:: TEXT SHOWN

The unimaginable happens. If you didn’t catch the Kentucky Derby this year, we suggest that you check it out on YouTube. For context, Rich Strike’s chances of winning the Kentucky Derby were 80 to 1, which means that if someone bet $10, their bet would have returned $818. Furthermore, the likelihood of this happening was a little over a 1% chance, almost unimaginable. To spoil your YouTube search, Rich Strike not only won the Kentucky Derby, but he came from behind to win possibly the greatest race in our lifetime. Rich Strike’s victory proves that anything can happen even if you are behind, or the odds are stacked against you.
We look forward to closing the books on the worst start for the stock market in over 50 years. Global equity markets continue to face headwinds of Russia’s invasion of Ukraine, supply chain disruptions from COVID lock downs in China, high inflation, and rising interest rates. Furthermore, fixed income markets have provided little protection for portfolios as the correlation between equities and bonds remains positive in 2022. The gates opened, the race began, and investors feel that they are behind the pack.
The S&P 500 and NASDAQ reached bear market territory in the second quarter and the indexes are down about 20% and 30% year-to-date (YTD) respectively. The Dow Jones Industrial Average has fared better to start the year helped by its tilt toward value companies with the index down about 15% YTD. The performance dichotomy between the NASDAQ and Dow can be partly explained by their sector allocation. The NASDAQ Composite has an allocation over 60% to Information Technology and Communication Services, whereas the Dow has less exposure to technology and a higher allocation to Health Care. The information technology, communication services, and health care sectors are down about 27%, 30%, and 9% YTD.

::::
:: SUPPLIED DATA

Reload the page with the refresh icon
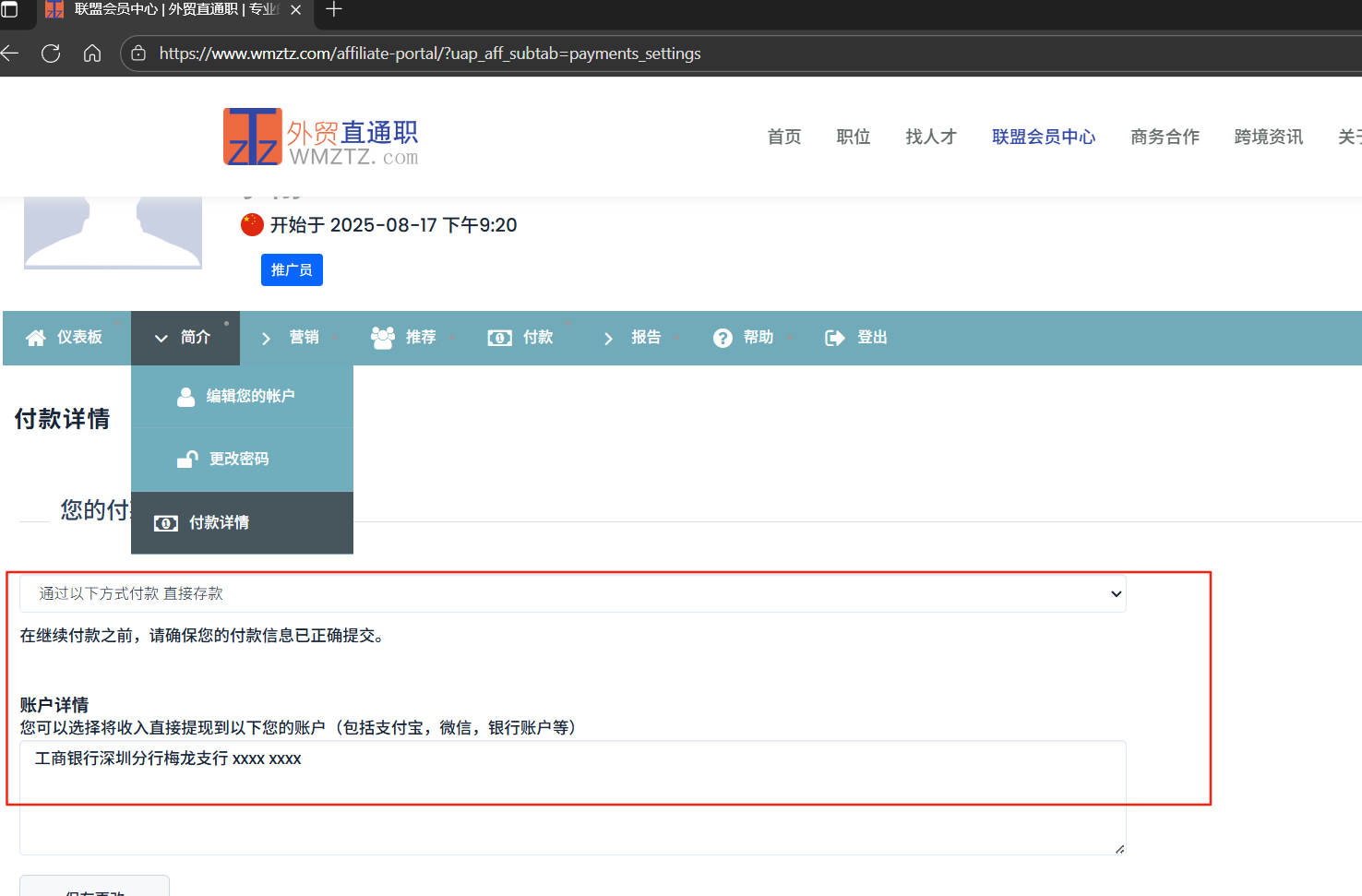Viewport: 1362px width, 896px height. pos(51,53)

::::
:: SUPPLIED DATA

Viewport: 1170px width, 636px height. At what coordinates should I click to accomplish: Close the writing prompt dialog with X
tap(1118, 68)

::::
:: SUPPLIED DATA

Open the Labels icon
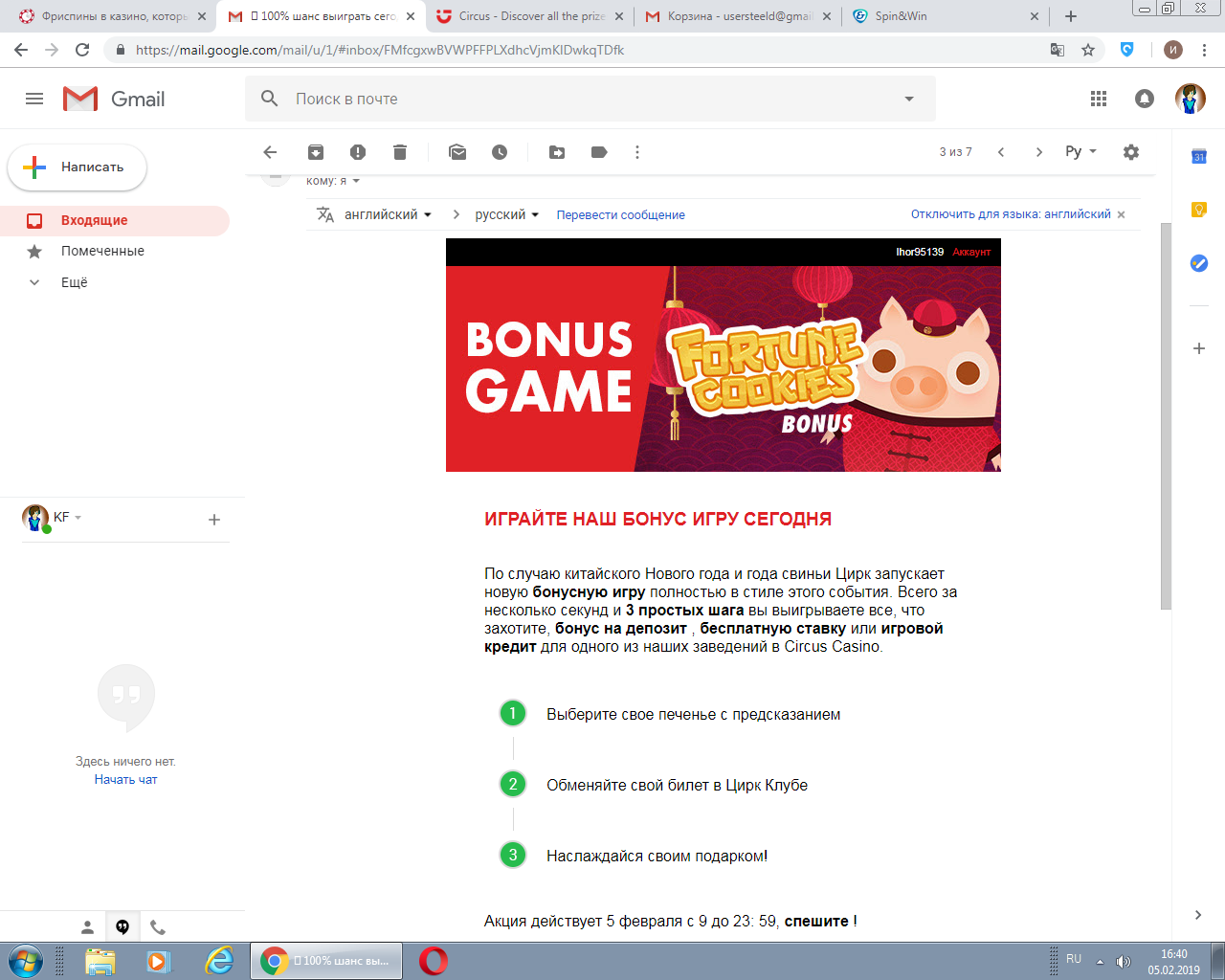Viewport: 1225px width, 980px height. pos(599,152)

::::

### WORK TO COMPLETE:
From the market commentary, reproduce word for word the passage that begins with "We look forward" and ends with "behind the pack.".

### RESPONSE BOX:
We look forward to closing the books on the worst start for the stock market in over 50 years. Global equity markets continue to face headwinds of Russia’s invasion of Ukraine, supply chain disruptions from COVID lock downs in China, high inflation, and rising interest rates. Furthermore, fixed income markets have provided little protection for portfolios as the correlation between equities and bonds remains positive in 2022. The gates opened, the race began, and investors feel that they are behind the pack.